Rows of pointing data:

────────────────────────────────────────

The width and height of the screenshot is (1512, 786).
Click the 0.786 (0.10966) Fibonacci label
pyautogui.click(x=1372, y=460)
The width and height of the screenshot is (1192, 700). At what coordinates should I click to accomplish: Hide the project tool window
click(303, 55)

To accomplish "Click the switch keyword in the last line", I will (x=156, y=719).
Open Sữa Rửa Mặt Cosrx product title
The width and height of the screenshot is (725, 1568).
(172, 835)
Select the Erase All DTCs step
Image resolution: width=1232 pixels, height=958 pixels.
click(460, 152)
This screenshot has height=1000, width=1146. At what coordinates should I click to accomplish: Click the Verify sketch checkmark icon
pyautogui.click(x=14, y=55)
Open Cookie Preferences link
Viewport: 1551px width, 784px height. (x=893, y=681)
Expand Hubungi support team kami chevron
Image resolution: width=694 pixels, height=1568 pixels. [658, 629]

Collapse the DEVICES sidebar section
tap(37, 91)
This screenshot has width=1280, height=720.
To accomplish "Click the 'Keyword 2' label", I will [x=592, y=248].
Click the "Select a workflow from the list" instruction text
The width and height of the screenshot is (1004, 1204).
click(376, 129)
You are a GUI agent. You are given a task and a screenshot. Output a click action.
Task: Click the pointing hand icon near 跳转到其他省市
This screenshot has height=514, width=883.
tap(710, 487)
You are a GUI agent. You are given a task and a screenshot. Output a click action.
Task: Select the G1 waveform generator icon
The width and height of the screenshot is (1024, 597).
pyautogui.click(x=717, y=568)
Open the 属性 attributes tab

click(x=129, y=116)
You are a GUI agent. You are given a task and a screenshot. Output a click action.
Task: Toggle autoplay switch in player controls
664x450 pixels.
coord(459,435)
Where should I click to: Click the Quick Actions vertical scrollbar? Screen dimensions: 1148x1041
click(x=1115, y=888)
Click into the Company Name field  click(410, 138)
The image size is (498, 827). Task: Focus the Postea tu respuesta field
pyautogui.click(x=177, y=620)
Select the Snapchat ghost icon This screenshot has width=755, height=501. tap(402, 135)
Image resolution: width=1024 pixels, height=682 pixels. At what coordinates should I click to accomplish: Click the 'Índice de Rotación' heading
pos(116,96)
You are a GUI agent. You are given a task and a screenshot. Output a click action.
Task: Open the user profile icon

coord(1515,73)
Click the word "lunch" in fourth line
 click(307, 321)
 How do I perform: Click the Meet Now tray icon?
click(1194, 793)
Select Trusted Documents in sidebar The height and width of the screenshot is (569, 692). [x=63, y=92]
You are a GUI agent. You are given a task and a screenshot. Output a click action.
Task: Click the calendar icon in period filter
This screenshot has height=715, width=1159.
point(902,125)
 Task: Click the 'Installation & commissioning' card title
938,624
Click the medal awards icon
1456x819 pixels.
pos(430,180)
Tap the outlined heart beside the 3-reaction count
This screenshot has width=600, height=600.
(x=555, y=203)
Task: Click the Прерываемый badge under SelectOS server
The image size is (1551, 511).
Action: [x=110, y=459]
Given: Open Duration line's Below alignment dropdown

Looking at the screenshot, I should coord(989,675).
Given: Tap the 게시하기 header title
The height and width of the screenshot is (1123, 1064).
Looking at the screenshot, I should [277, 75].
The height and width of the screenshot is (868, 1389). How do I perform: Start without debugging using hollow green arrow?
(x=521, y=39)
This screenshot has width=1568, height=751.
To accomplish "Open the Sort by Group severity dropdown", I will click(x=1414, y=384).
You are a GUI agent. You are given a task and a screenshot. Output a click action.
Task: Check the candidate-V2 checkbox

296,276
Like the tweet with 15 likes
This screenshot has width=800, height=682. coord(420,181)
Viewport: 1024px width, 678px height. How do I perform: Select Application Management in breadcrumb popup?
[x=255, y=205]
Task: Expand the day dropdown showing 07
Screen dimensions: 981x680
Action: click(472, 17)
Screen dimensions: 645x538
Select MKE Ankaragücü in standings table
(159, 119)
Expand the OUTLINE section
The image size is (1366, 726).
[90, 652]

────────────────────────────────────────

### Written instruction
Copy the lines above without any change, from the first line through the line containing "click(460, 152)", with that line included.

### Correct answer
The width and height of the screenshot is (1512, 786).
Click the 0.786 (0.10966) Fibonacci label
pyautogui.click(x=1372, y=460)
The width and height of the screenshot is (1192, 700). At what coordinates should I click to accomplish: Hide the project tool window
click(303, 55)

To accomplish "Click the switch keyword in the last line", I will (x=156, y=719).
Open Sữa Rửa Mặt Cosrx product title
The width and height of the screenshot is (725, 1568).
(172, 835)
Select the Erase All DTCs step
Image resolution: width=1232 pixels, height=958 pixels.
click(460, 152)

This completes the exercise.